▼▼▼

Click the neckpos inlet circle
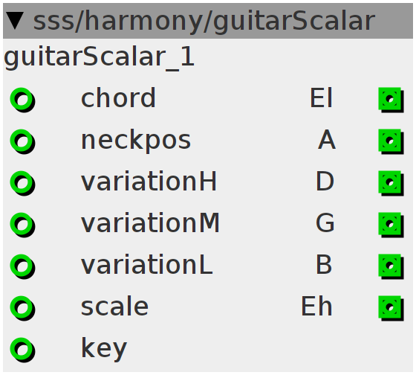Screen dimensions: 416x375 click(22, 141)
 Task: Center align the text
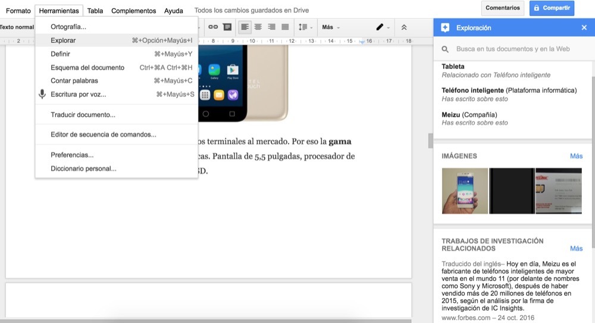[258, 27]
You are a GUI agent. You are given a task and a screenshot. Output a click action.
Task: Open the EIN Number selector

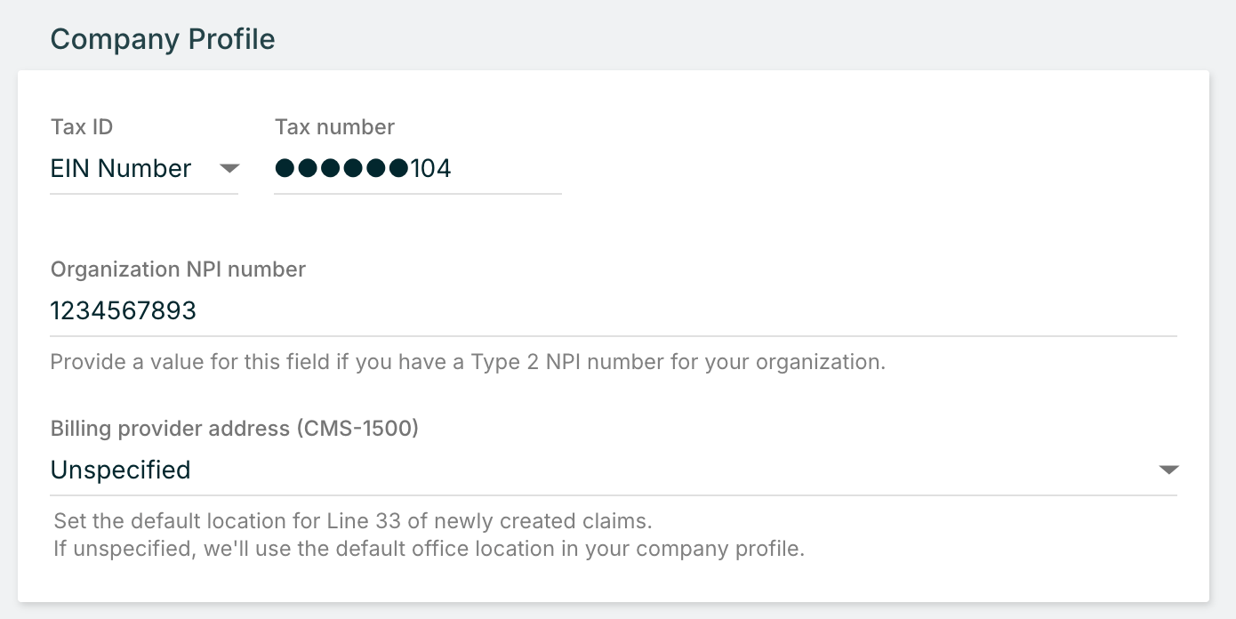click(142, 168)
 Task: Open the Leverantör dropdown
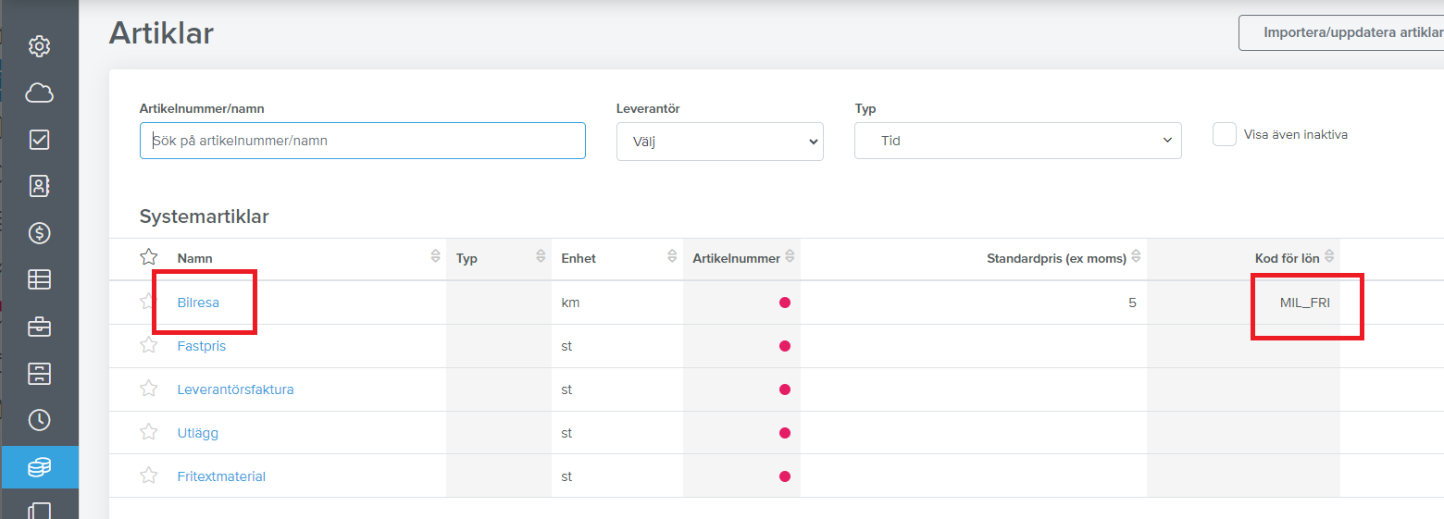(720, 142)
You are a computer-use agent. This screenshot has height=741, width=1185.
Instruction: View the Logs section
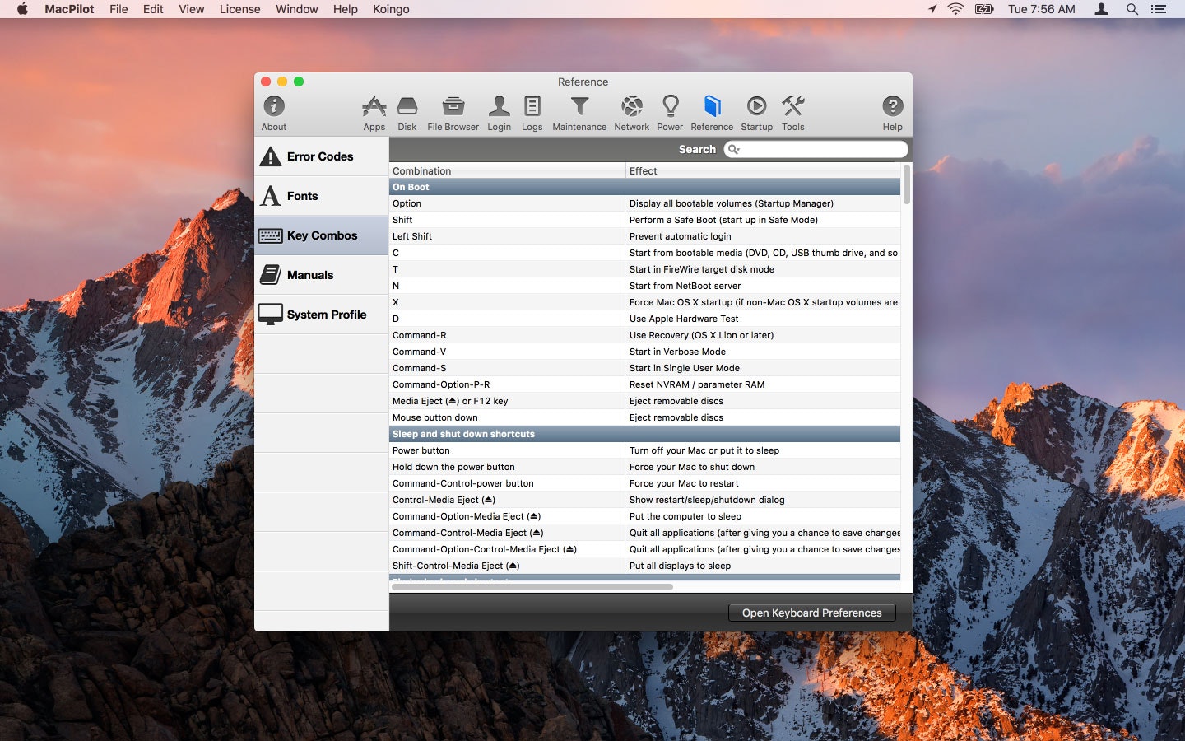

▲▲▲

The task. Going from the line that holds "Task: Open the EIN Number selector" to the end of the listing above, copy each line exactly and nothing more, leaving pictures aside.

Solution to the problem.
Task: Open the EIN Number selector

click(142, 168)
 Task: Open the Leverantör dropdown
(720, 142)
You are a computer-use agent. This screenshot has height=741, width=1185.
Instruction: View the Logs section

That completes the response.